Supported algorithms include:
* MD5
* md5($pass.$salt)
* md5($salt.$pass)
* md5(md5($pass))
* md5(md5($pass).$salt)
* SHA1
* MySQL
* MySQL4.1/MySQL5
* MD4
* NTLM
* Domain Cached Credentials

The binaries can be downloaded from here . The source is currently not available and based on comments by the author he does not plan on making it so anytime soon. Although this is a pain its still a great tool.

My test box is going to be a server we have with 4 Nvidia 295gtx’s. Since a 295 is really 2 cards in one, our test box essentially has 8 video cards.

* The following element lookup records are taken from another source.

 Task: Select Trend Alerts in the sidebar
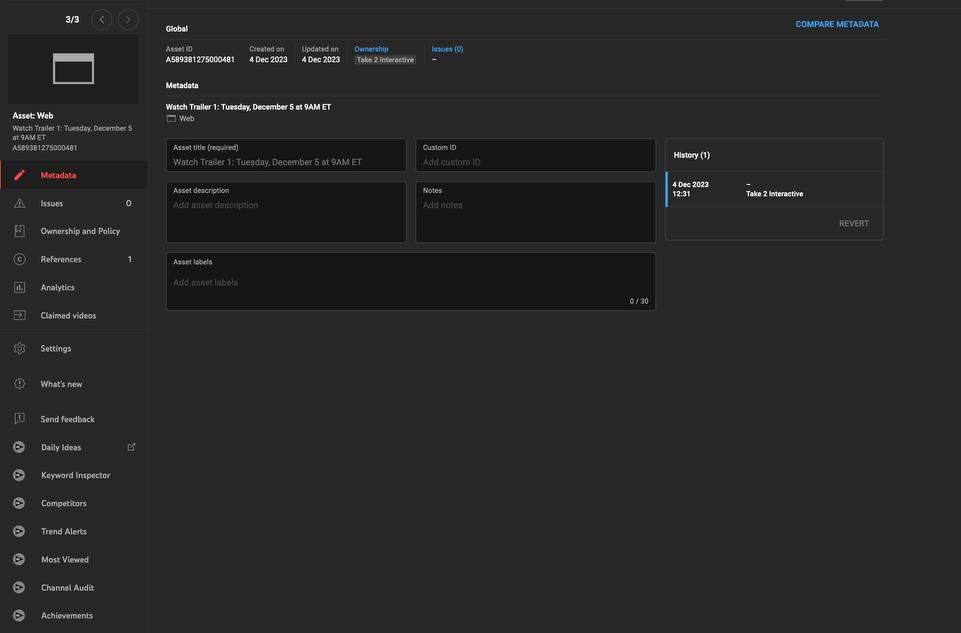(x=63, y=531)
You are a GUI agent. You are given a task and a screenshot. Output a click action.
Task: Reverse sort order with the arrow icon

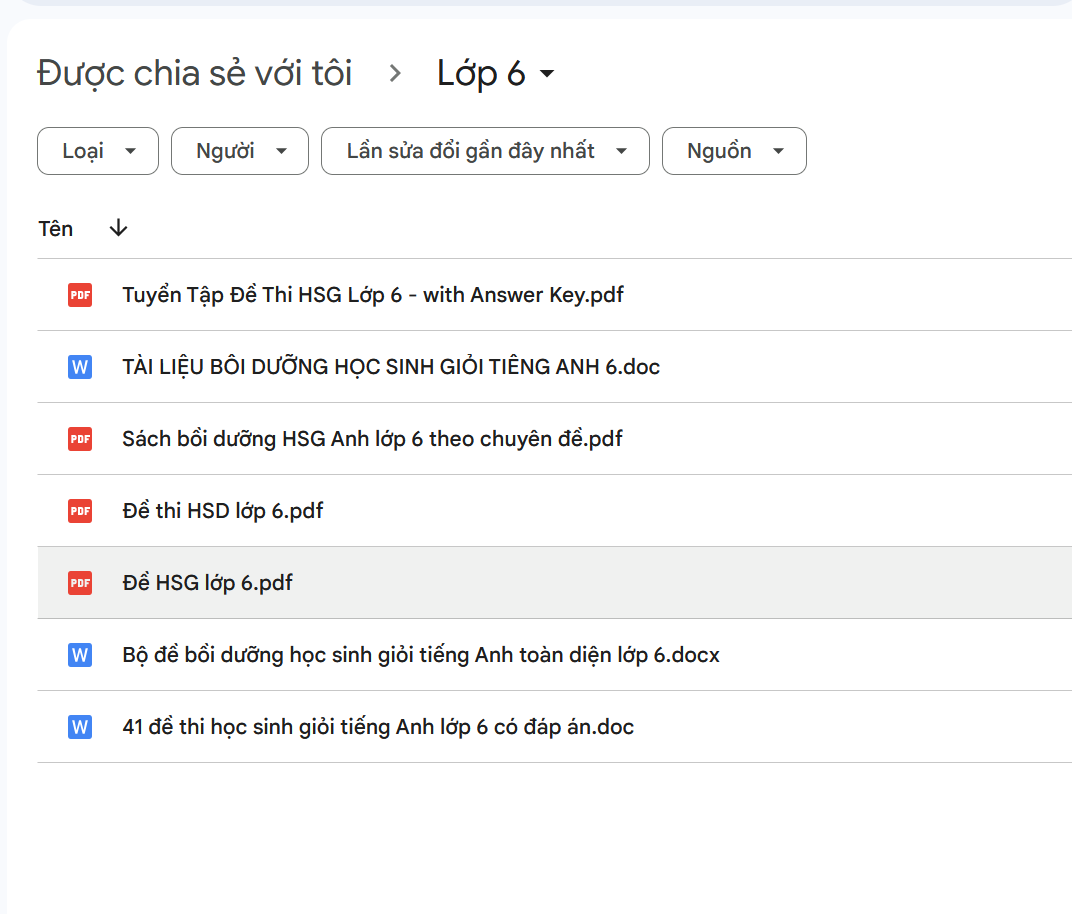(x=118, y=229)
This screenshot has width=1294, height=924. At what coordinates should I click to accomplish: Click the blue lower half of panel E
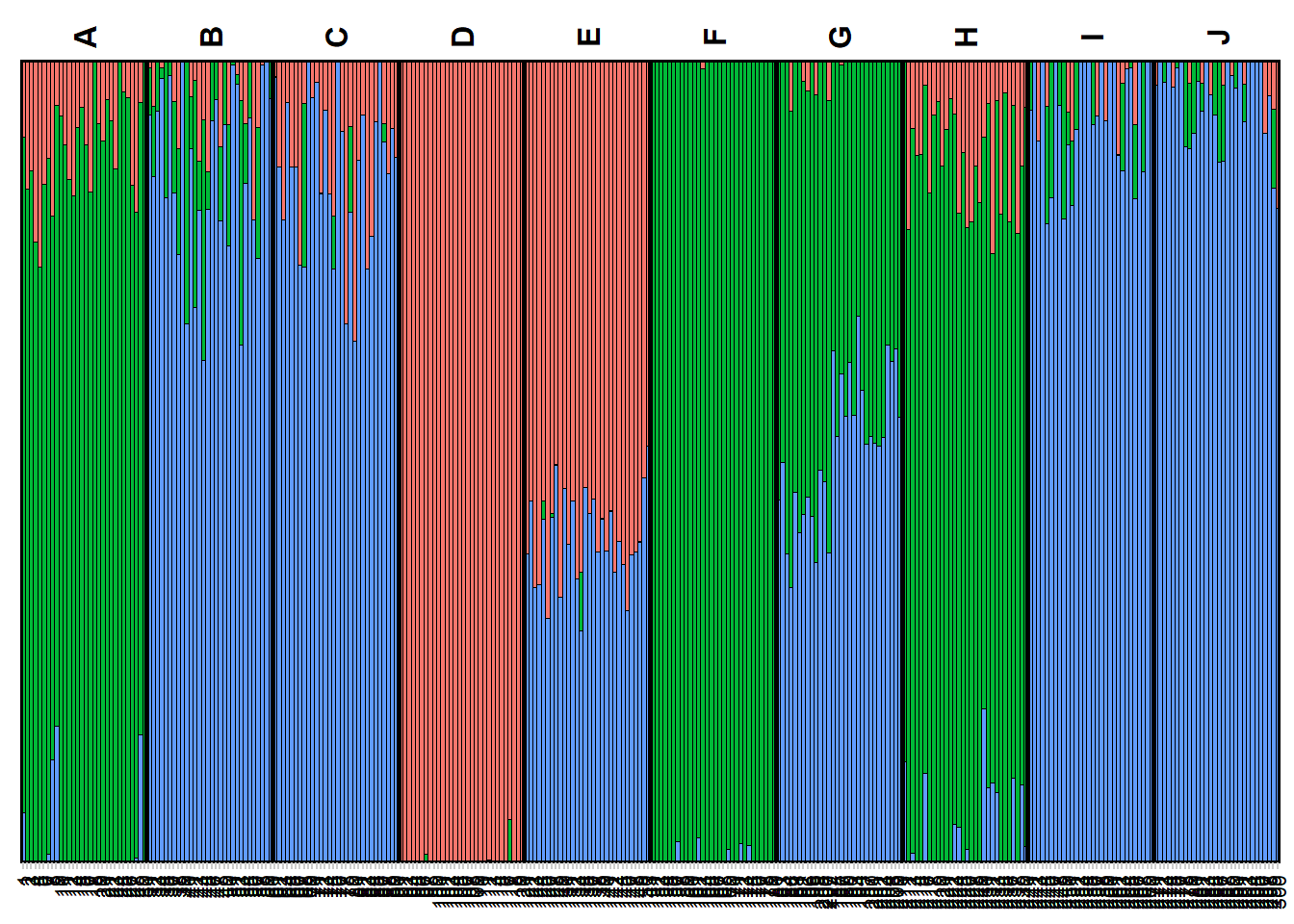pos(587,732)
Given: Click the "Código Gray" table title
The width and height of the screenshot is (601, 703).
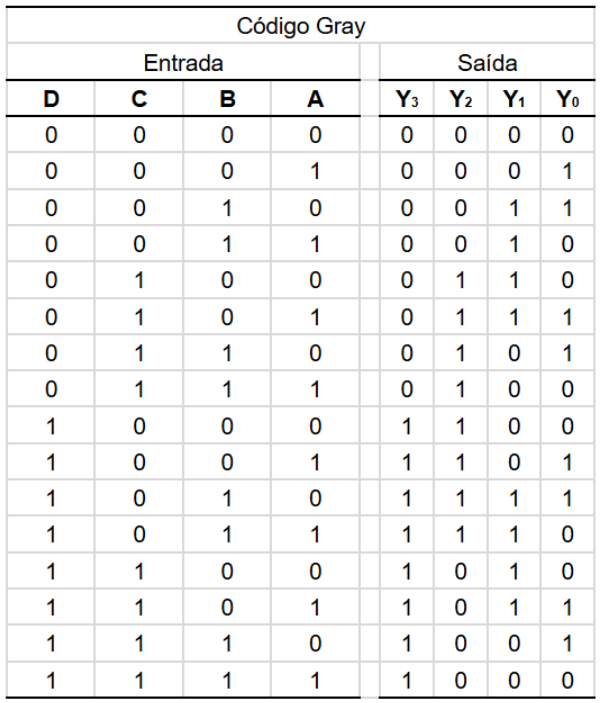Looking at the screenshot, I should coord(300,26).
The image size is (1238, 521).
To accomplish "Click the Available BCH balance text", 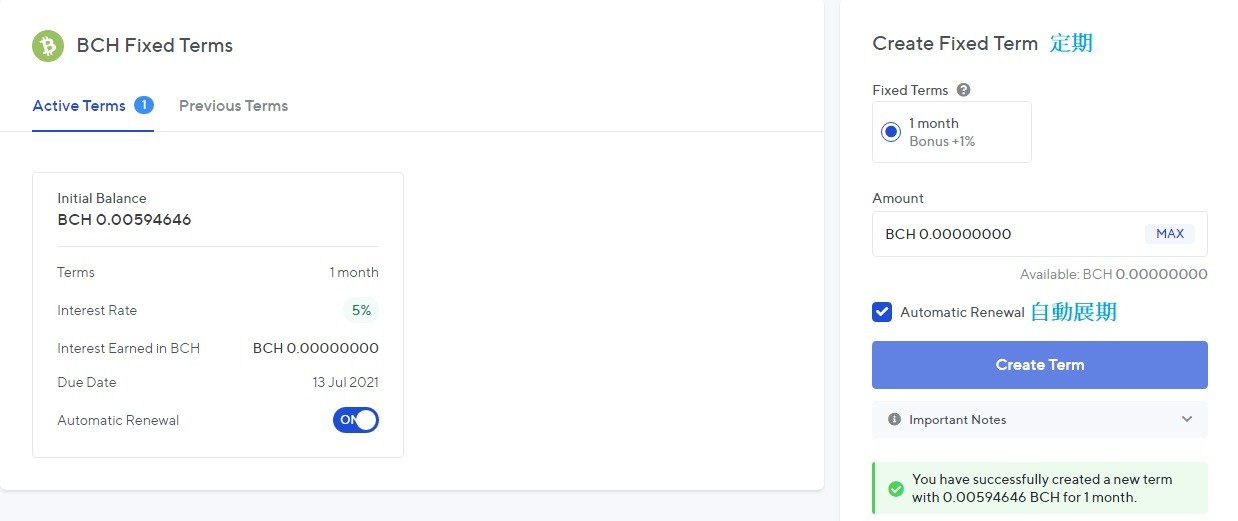I will tap(1114, 274).
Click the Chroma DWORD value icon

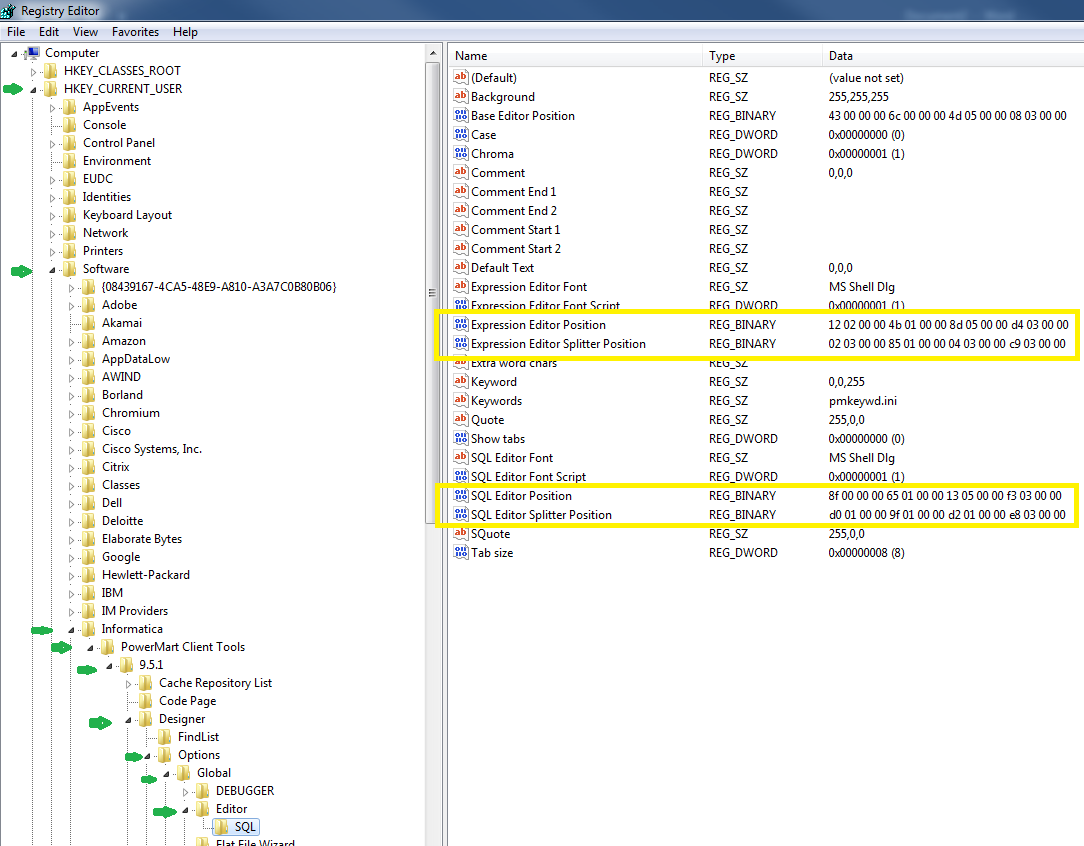[461, 154]
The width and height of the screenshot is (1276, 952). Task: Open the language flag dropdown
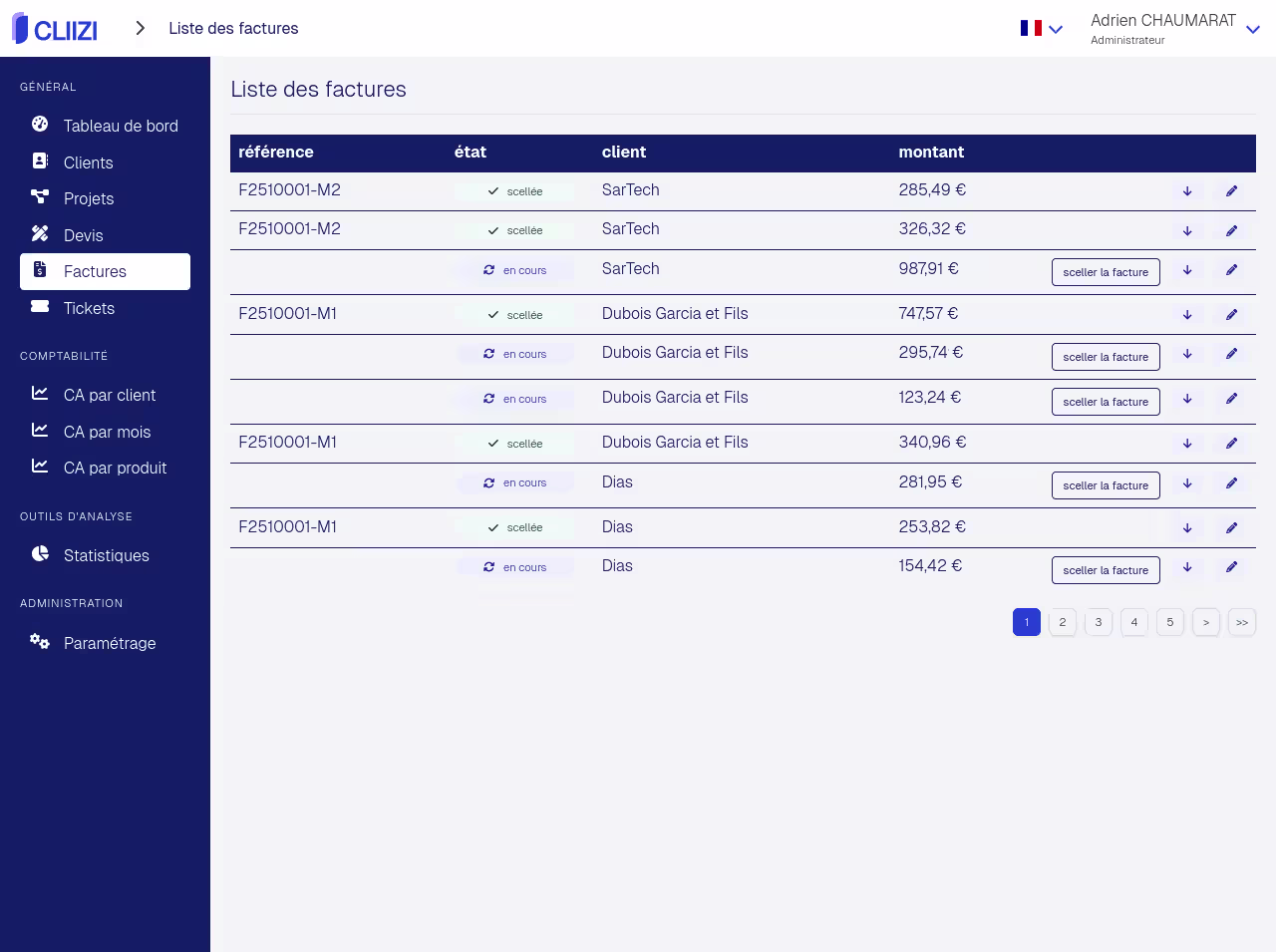coord(1041,29)
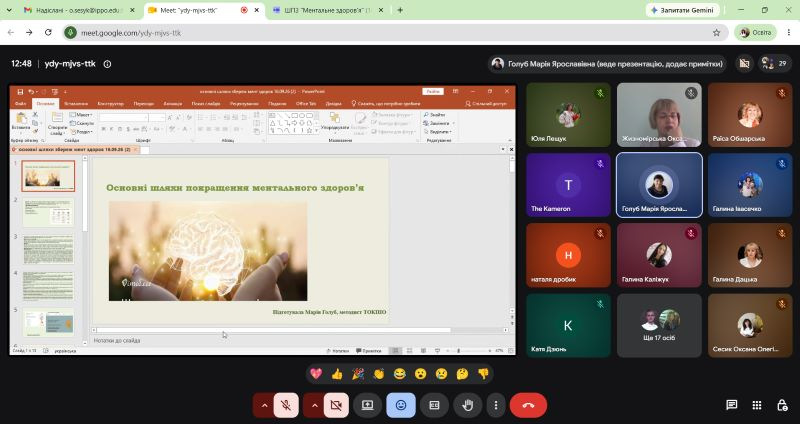Open the Present now screen share button
The height and width of the screenshot is (424, 800).
[367, 406]
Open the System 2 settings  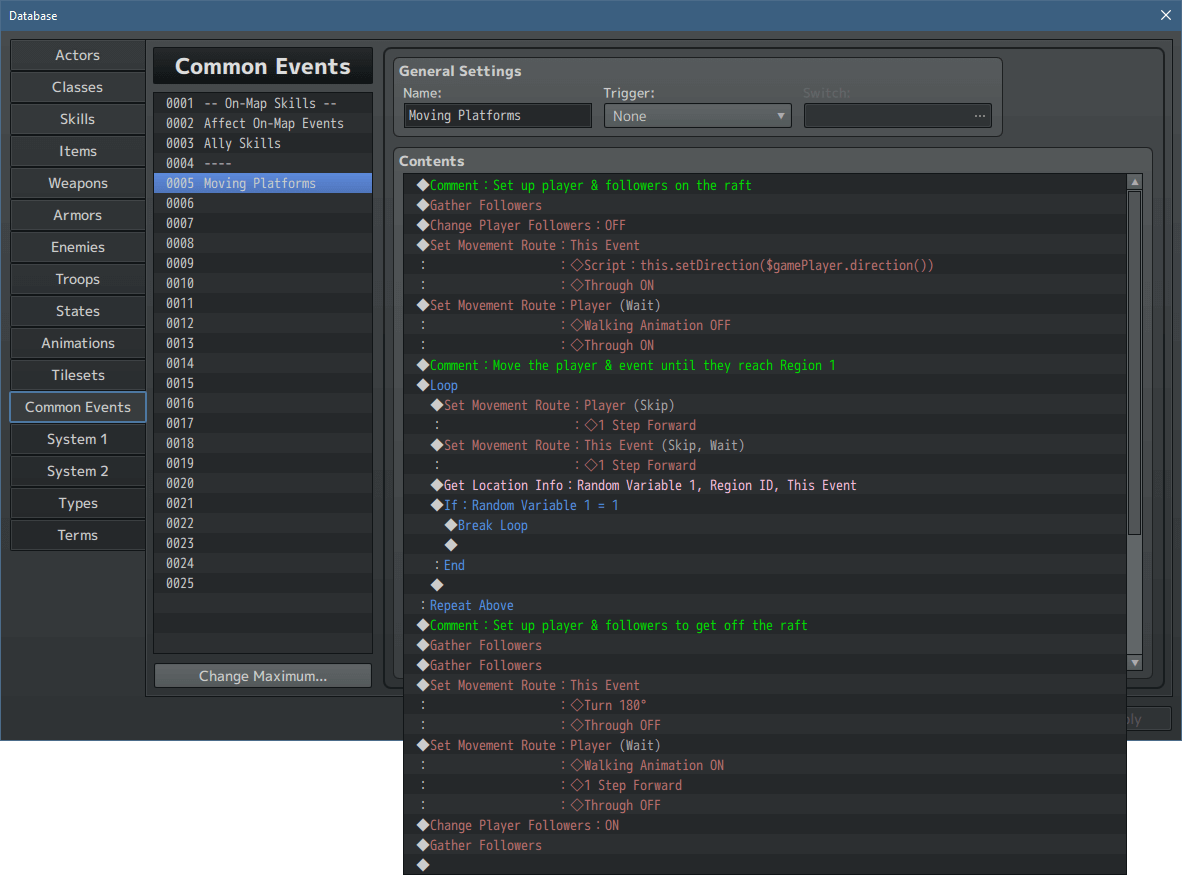coord(77,471)
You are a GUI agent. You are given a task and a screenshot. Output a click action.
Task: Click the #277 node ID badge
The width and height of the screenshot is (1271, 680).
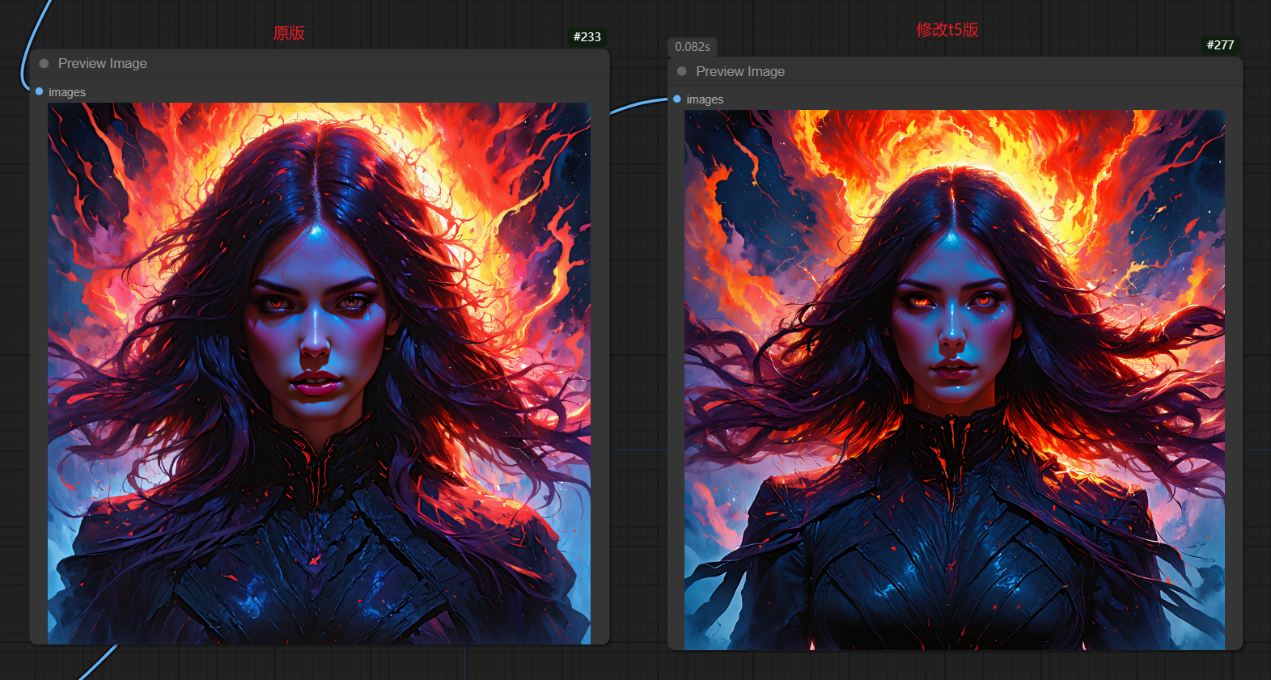click(x=1220, y=45)
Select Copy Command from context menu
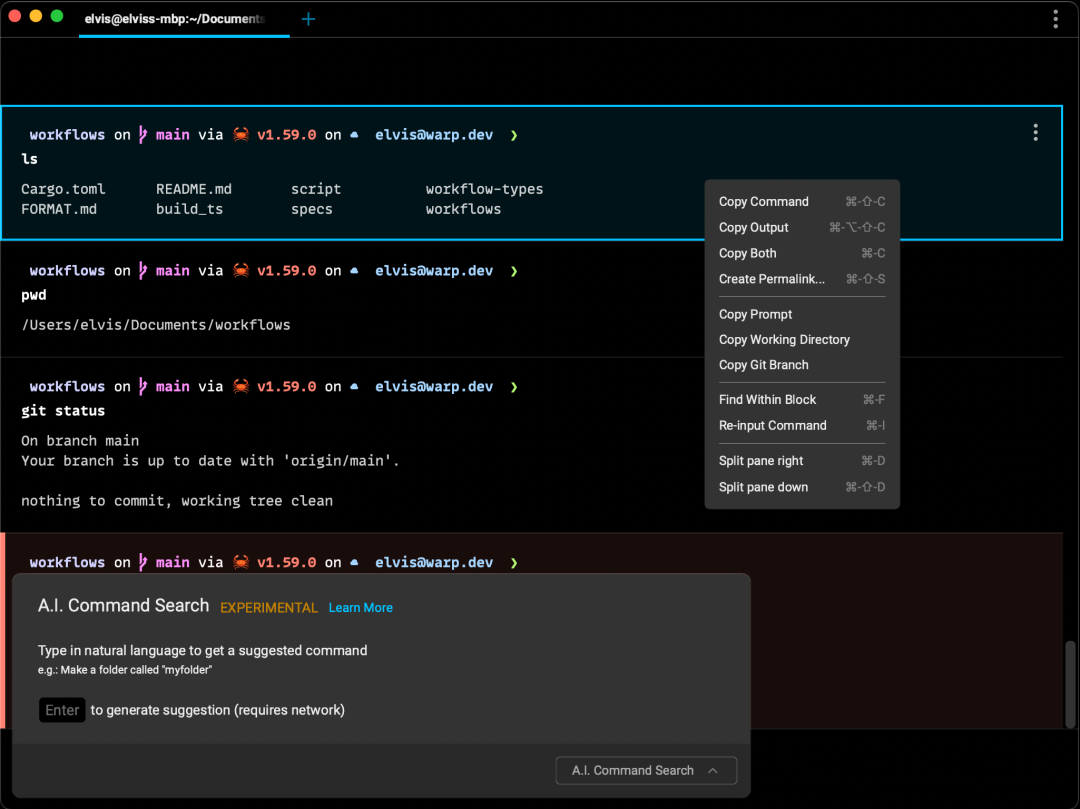This screenshot has height=809, width=1080. point(764,202)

Lets have a look at the menu:

bash

  1. [root@tools oclHashcat-0.20]# ./oclHashcat64.bin --help
  2. ./oclHashcat64.bin: /usr/lib64/libOpenCL.so: no version information available (required by ./oclHashcat64.bin)
  3. oclHashcat, advanced password recovery
  4.  
  5. Usage: ./oclHashcat64.bin [options] hashlist wordlist_left|mask_left wordlist_right|mask_right
  6.  
  7. Startup:
  8. -V,  --version             print version
  9. -h,  --help                print help
  10. --eula                print eula
  11.  
  12. Logging and Files:
  13. --restore             restore previous session
  14. --quiet               quiet mode
  15. -o,  --output-file=FILE    output-file for recovered hashes
  16. --output-format=NUM   0 = hash:pass
  17. 1 = hash:hex_pass
  18. 2 = hash:pass:hex_pass
  19. -e,  --salt-file=FILE      salts-file for unsalted hashlists
  20. -j,  --rule-left=RULE      rule applied to each word from left wordlist
  21. -k,  --rule-right=RULE     rule applied to each word from right wordlist
  22.  
  23. Resources:
  24. --restore-options=STR Skip words (left:right) per device. Seperate with comma
  25. -d,  --gpu-devicelist=STR  OCL devices to use. Seperate with comma
  26. -n,  --gpu-accel=NUM       workload tuning: 1=fast desktop, 80=fast crunching
  27. --gpu-loops=NUM       workload fine-tuning if -n is not precise enough
  28.  
  29. Buildin-Masks:
  30.  
  31. ?l = aeionrsdlctbmfuhkgpywjvzxq
  32. ?u = ASERMLNDCTBIPOHKGFUJYWVXZQ
  33. ?d = 1023985476
  34. ?s = .-!_@ *#$+/,&?%=);(^:"[\<'`]>|{}
  35.  
  36. Custom-Masks:
  37. -1,  --custom-mask1=CS     user-defineable masks
  38. -2,  --custom-mask2=CS     example:
  39. -3,  --custom-mask3=CS     --custom-mask3=?dabcdef
  40. -4,  --custom-mask4=CS     sets mask ?3 to 0123456789abcdef
  41.  
  42. Attacks:
  43. -m,  --hash-mode=NUM       number of hash-mode
  44. 0    = MD5
  45. 1    = md5($pass.$salt)
  46. 2    = md5($salt.$pass)
  47. 3    = md5(md5($pass))
  48. 5    = md5(md5($pass).$salt)
  49. 100  = SHA1
  50. 200  = MySQL
  51. 300  = MySQL4.1/MySQL5
  52. 900  = MD4
  53. 1000 = NTLM
  54. 1100 = Domain Cached Credentials
  55. 1500 = DES

As you can see there are quite a few options for hash cracking. For the sake of this article I will be cracking some md5 hashs from hashkiller.com.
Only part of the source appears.